Collected data entries:

______________________________

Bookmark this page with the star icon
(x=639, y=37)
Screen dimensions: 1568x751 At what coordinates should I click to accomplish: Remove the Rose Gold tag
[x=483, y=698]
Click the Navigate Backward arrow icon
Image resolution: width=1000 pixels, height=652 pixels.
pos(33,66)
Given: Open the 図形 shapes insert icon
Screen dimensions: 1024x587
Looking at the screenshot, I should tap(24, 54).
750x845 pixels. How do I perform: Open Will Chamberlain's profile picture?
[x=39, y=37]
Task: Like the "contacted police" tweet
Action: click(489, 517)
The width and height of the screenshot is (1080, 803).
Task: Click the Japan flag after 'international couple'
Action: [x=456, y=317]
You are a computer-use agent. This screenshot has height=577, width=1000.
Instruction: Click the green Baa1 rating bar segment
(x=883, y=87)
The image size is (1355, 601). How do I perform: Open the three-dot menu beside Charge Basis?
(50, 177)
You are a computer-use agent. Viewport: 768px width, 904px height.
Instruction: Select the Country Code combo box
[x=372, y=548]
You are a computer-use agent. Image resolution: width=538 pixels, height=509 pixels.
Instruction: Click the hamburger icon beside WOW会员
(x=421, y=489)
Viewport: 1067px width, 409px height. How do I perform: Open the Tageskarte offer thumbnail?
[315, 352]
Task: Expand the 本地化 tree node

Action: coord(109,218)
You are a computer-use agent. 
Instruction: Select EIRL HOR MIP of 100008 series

______________________________

Only this range is to be output: the line that contains "Instruction: Select the" through the last line of the records above, both inclusive.

Instruction: Select the Country Code combo box
[x=372, y=548]
You are a computer-use agent. Image resolution: width=538 pixels, height=509 pixels.
Instruction: Click the hamburger icon beside WOW会员
(x=421, y=489)
Viewport: 1067px width, 409px height. How do I perform: Open the Tageskarte offer thumbnail?
[315, 352]
Task: Expand the 本地化 tree node

Action: coord(109,218)
You are a computer-use agent. 
Instruction: Select EIRL HOR MIP of 100008 series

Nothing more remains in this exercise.